Now that the Knight Errant has become a Knight Visitant in my daily life through the Cervantes novel, he keeps popping up coincidentally in other blogs I check regularly (see bookninja for today’s posting of a reference to a marathon reading of Don Quixote in Madrid as written up in a newspaper in India) or in the way my mind introduces him to other things I read.
My tired brain needed "an acceptable diversion", the term used as I recall in The Elegant Variation in reference to Arturo Perez-Reverte’s The Flanders Panel, which I picked up (library) to read after the past five days that involved car maintenance, long long-distance calls to friend leaving soon for Turkey, a gift of moviegoing for another (local) friend’s birthday (Comme une image/Look at me — brilliant), music performances (Sine Nomine; Gergiev and The Kirov Orchestra; Opera Atelier’s Dido and Aeneas), a gala poetry reading by six excellent poets, and the DVD Frida, plus family "stuff", the usual et cetera, and somehow the purchase of "x" (= the unknown and too timorous to state) number of new books — and I just couldn’t handle the marvel-filled world of the Knight because I’d get "lost in La Mancha" myself.
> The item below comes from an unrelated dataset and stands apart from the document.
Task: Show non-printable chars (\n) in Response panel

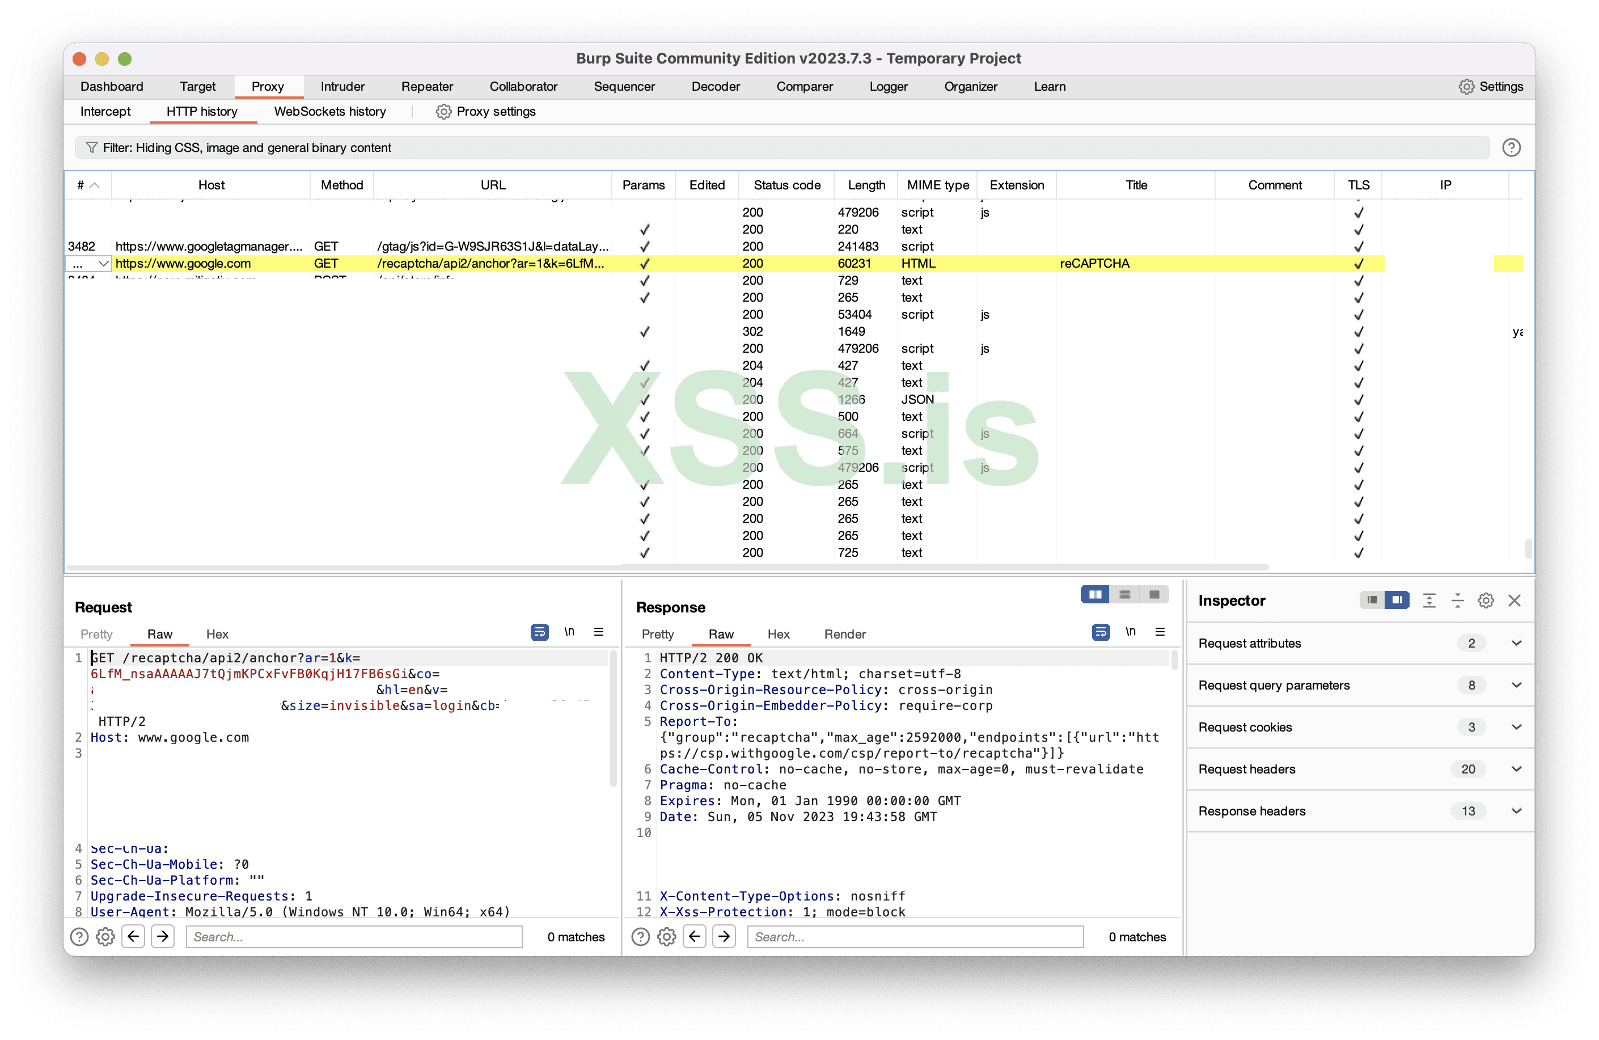Action: (x=1131, y=632)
Happily absorbing the Perez-Reverte and sequential cups of tea, I found myself occupied with a mystery involving a Knight (long dead) and a chess game in a painting being restored. (There are other references to Perez-Reverte + Don Quixote, but as part of another P-R novel, The Fencing Master.) Naturally The Ingenious Knight comes to mind, and thoughts of possible chess-related references in Don Quixote. Of course, there is eveything in DQ, and Google spews out not only sites selling chess sets with the pieces based on Don Quixote characters (the King being a Don Quixote figure, and the Knight being a cross-legged Rocinante) — wasted on me the non-player — but also Ormsby’s translation of DQ. When we get to Part II, Chapter XII, there will be a passage concerning the game of chess.
This is great motivation to proceed (only 400 pages until I get there) so yes, I peeked at the passage. In Grossman’s translation, it’s on p. 527, where DQ and Sancho are discussing appearances and illusions, and theatre as a mirror of life, and it was too irrestible to sustain from reading that bit, though I will not go into detail as I’m certain we’ll be discussing it later. Suffice to say that Sancho compares the roles that people play in life to the worth of the pieces in a chess game: "as long as the game lasts, each piece has its particular rank and position, but when the game’s over they’re mixed and jumbled and thrown together in a bag, just the way life is tossed into the grave."
Then I recall the scenes in Ingmar Bergman’s The Seventh Seal, with the Knight playing chess with Death, and begin to wonder: was Bergman also inspired by Quixote?